By Joan K. Widdifield, Psy.D
Movie Magazine International
Remember Charles Nelson Reilly? Dim memories from my youth conjure up his flamboyant style, large glasses, pressured speech, ribald laughter, and double entendres as a game show fixture in the '70's. But, I had no idea he directed several Broadway plays, was a two-time Tony winner, a multiple Emmy nominee, film actor, and respected acting teacher. He appeared on the "Tonight Show" with Johnny Carson 106 times! Charles Nelson Reilly died last May, but thankfully directors Barry Poltermann and Frank Anderson captured Reilly's one-man stage performance on film. The acclaimed performance "Save It For the Stage: The Life of Reilly" had a four year run nationally; after it ended Poltermann and Anderson asked Reilly to perform it to make the film.

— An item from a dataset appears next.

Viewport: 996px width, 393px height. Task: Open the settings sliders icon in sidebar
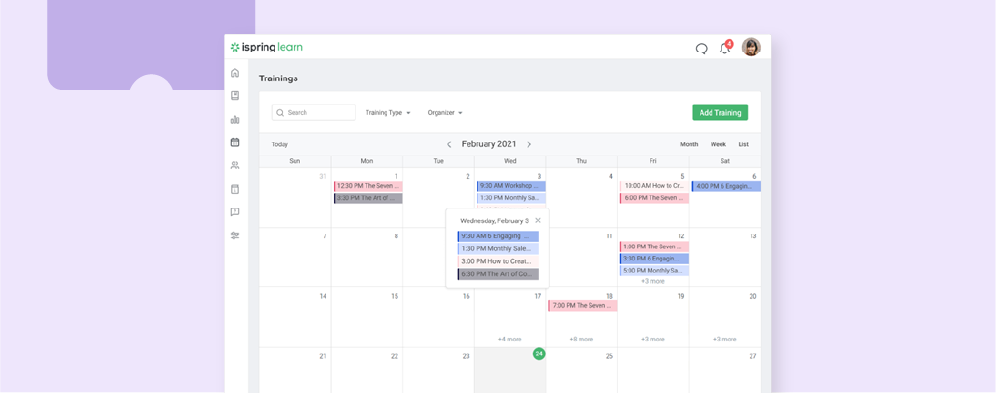(235, 236)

The film embellishes the stage performance with a handful of man-on-the-street interviews - illustrating that most people don't really know who Reilly is. They use Reilly's home movies, and other visuals that illustrate points. When Reilly first walks out on stage he looks pale and fragile, but from the moment he starts talking he comes across as a powerhouse; we forget about his advanced age and illness, and just listen to his yarns.

The extra props and visuals weren't needed. The genius of the filmmakers is that they captured the master storyteller for perpetuity. With wicked dark humor, set-ups and payoffs, tension and incisive humor, we are treated to Reilly's story of a lonely childhood filled with tragic figures, overcoming odds and tenaciously pursuing his goal to entertain, his life a study of resilience.

An astute observer of human nature, Nelson hilariously tells of his coarse, bigoted bat toting mother, his artist alcoholic father, his erstwhile beautiful, lobotomized aunt, and his uncle who attended strangers' funerals every night. As an adolescent Reilly felt like he was living in an Ingmar Bergman movie. As a young man an NBC TV executive told Reilly that homosexuals couldn’t be on TV. Reilly showed him, in spades.

In the end of this tender legacy letter to us all, Reilly excuses everyone their foibles and poignantly focuses on his gratitude for the contributions of all of the people in his life, and especially the gift of humor. In "The Life of Reilly," Reilly's magnanimous spirit is infectious. Now I wish I had the chance to thank him for telling his story.

For Movie Magazine, this is Joan Widdifield.